A mathematiatica notebook which simulates a variety Logical Fidelity Estimation protocols.

This appendix is meant to be a simple guide for replicating the results contained in the thesis. Although full documentation is not currently available, questions about further usage can be directed to mathmeetsmusic@gmail.com.

Begin by downloading and opening the "Thesis_Numerics.nb" file along with the Thesis_Data folder full of .mx files from the repostiory: https://github.com/mathmeetsmusic/Thesis_Numerics


Viewing the Data


We also give the option of load the data is displayed in the thesis for further analysis. First, to load and view the data, download the file labeled thesis_data and save the .mx files inside to a known directory. Open the chapter labeled "Save, Display, and Retrieve Data." From there, open the section labeled "save and manipulate data" and scroll down to the "Get" function. Inside the Get function, one should copy the directory where the .mx files have been placed. After running the cell successfully, the data should be ready to display. Open the section labeled "survival probability plot" located right above the "save and manipulate data" section we just modified. Finally, one can run the first cell to see the survival probability with an exponential fit. The second cell shows the survival probability alone.

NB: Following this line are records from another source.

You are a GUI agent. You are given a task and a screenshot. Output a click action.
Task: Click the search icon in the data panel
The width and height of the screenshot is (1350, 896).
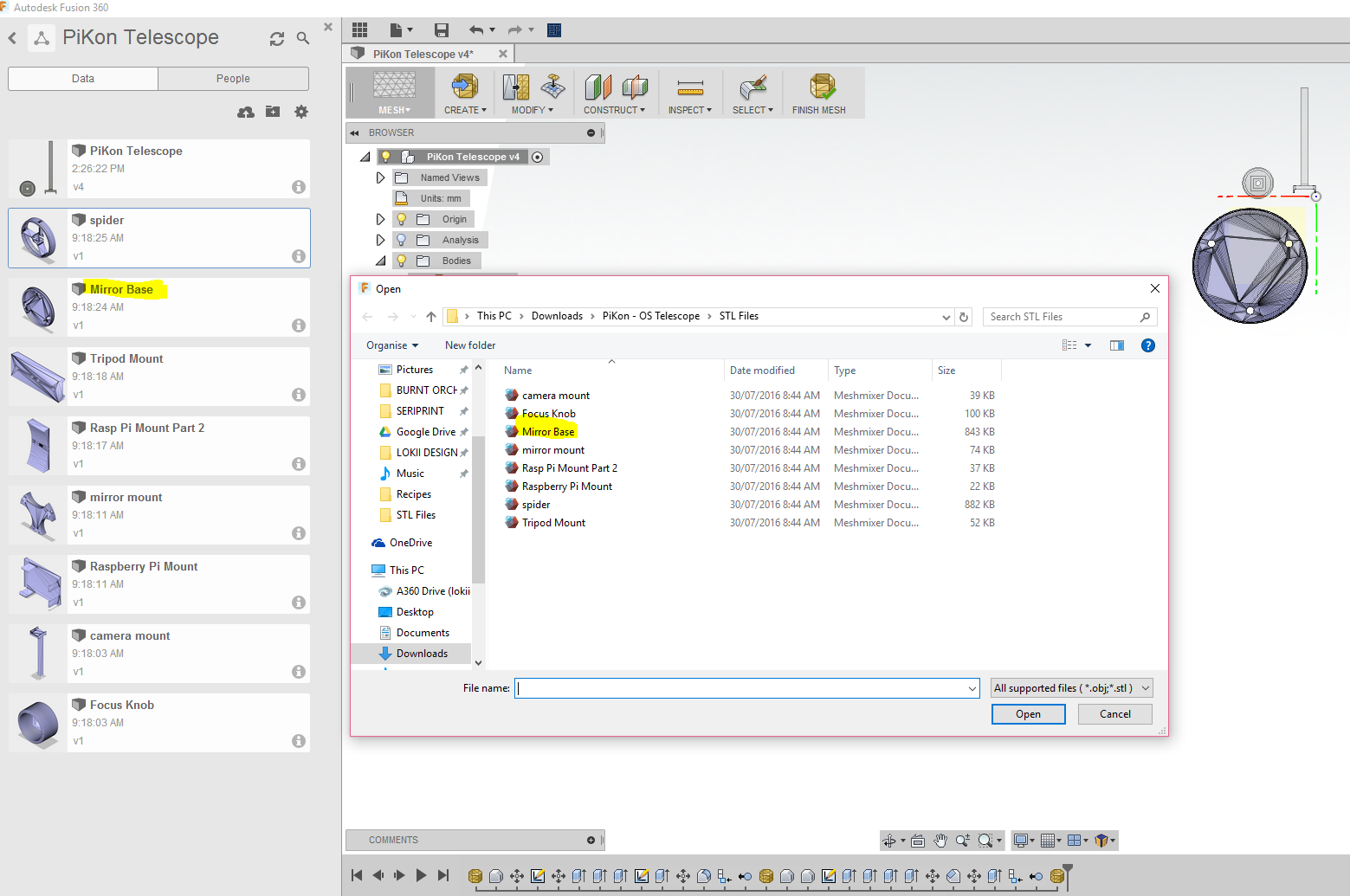(302, 38)
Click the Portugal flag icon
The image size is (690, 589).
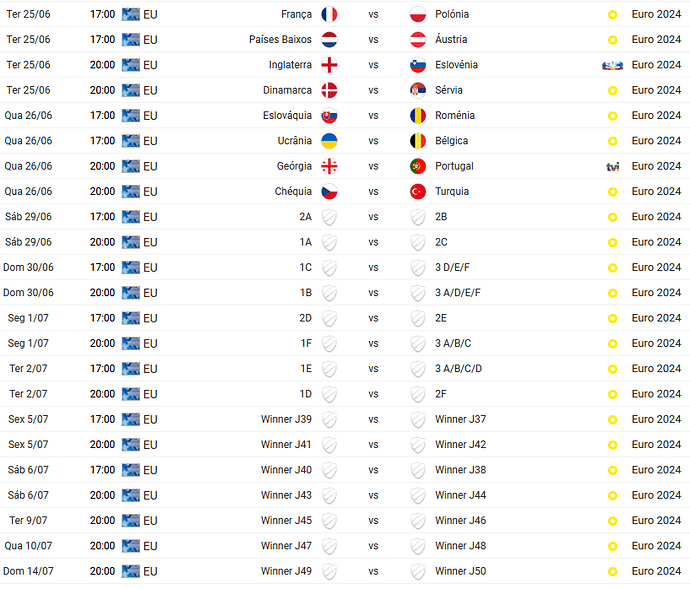(418, 166)
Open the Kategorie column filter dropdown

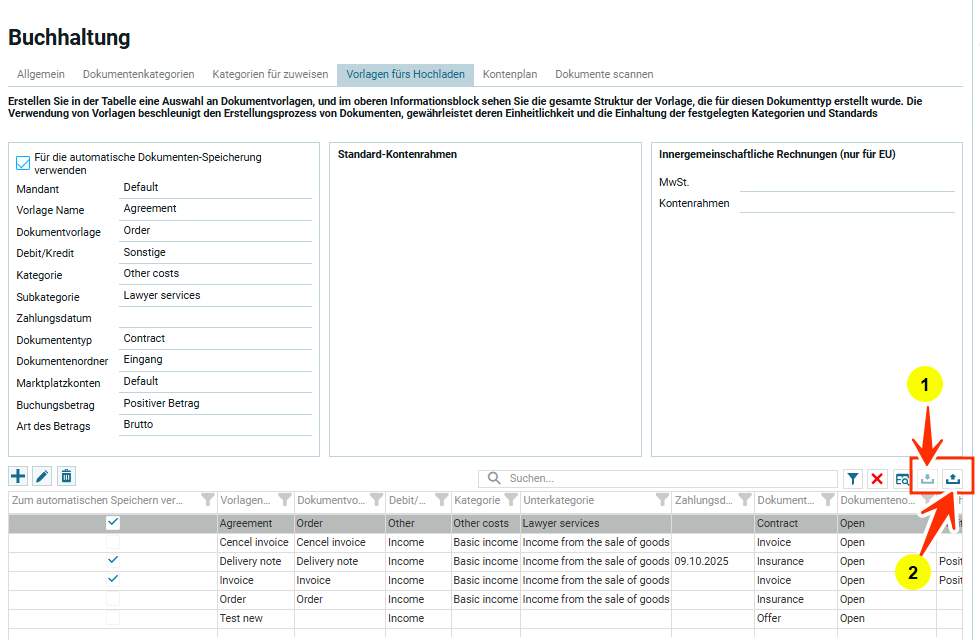click(x=509, y=500)
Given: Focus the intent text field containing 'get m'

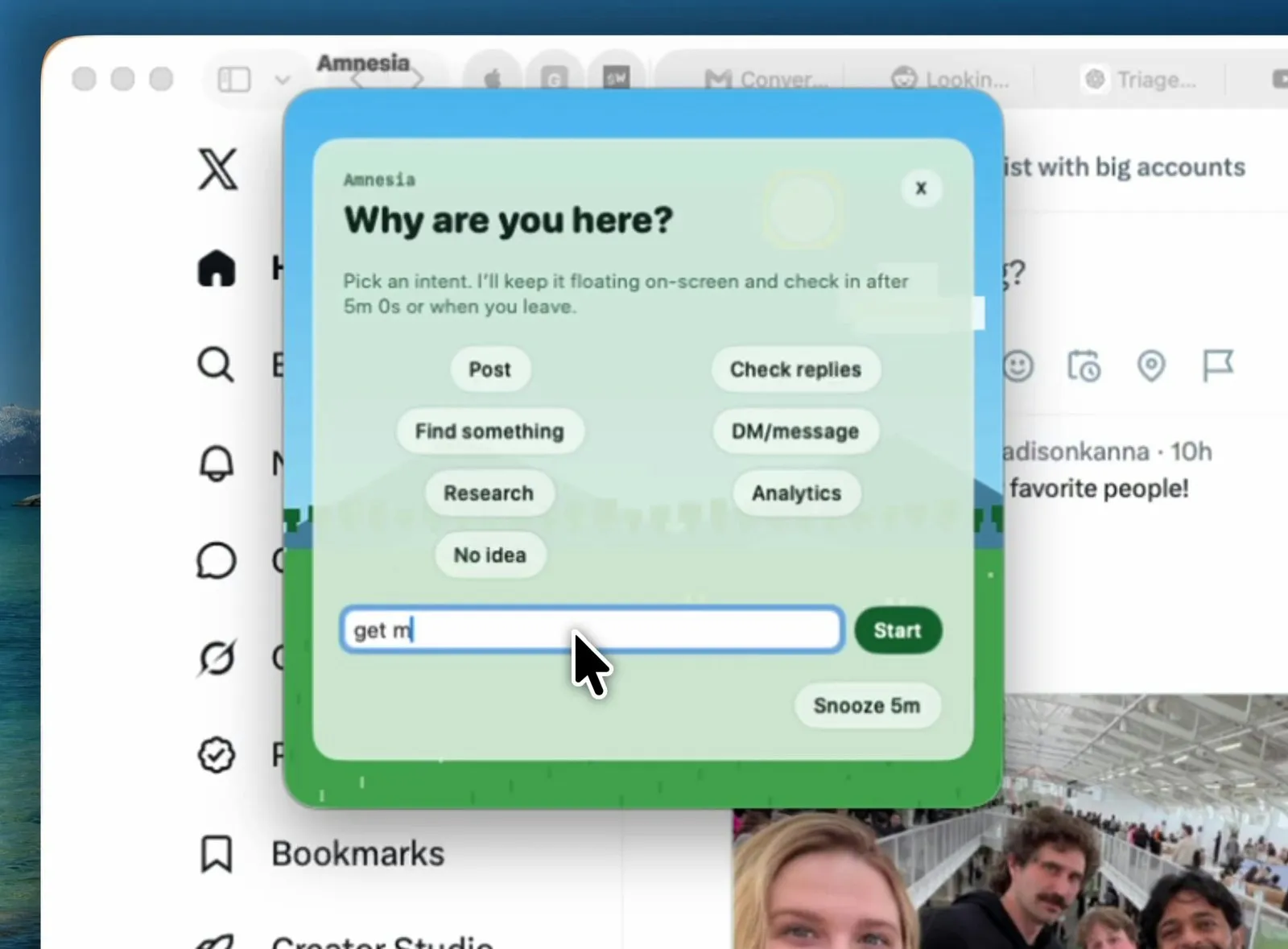Looking at the screenshot, I should coord(592,629).
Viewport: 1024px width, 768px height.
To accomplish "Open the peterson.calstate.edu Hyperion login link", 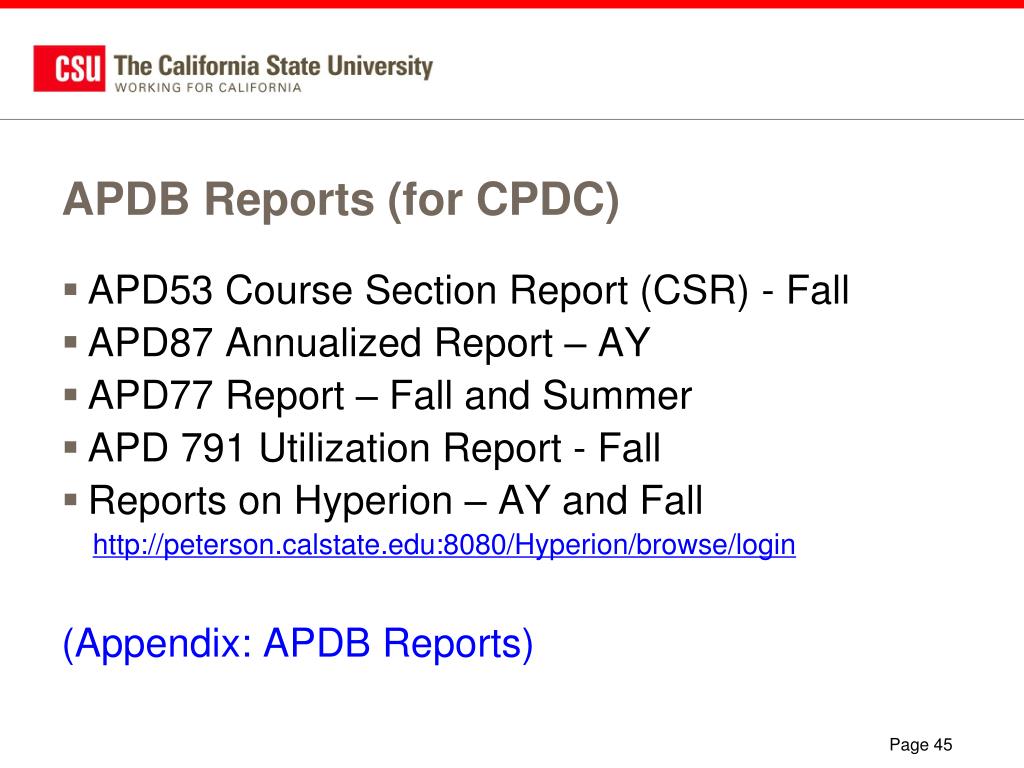I will [x=444, y=545].
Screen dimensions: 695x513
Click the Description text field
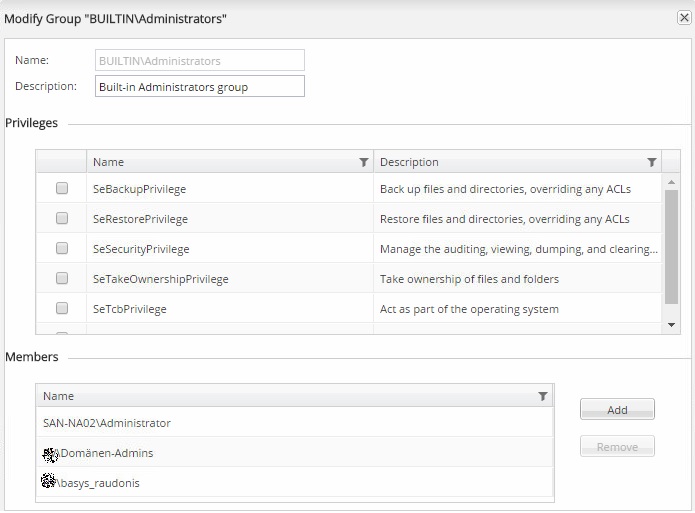200,87
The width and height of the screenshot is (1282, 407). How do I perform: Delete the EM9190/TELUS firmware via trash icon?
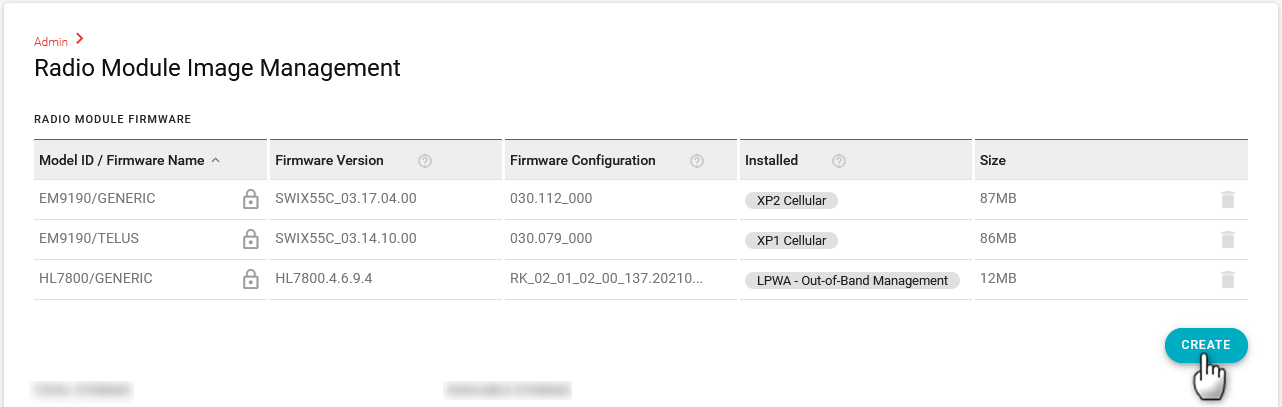click(x=1228, y=239)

The data from each of the experiments is stored in the DataBase. To find out which benchmarks are currently in the database, run Keys@DataBase. Once you pick a key from the file, you can access data from the benchmark by writing DataBase[key]. It's a lot of data, so best not to print it out all at once. But you'll find the data is of the form {sequence length, average survival probability, confidence interval, raw data}. Where the raw data is a very large arrange of survival probabilities collected from all the LFE sequences.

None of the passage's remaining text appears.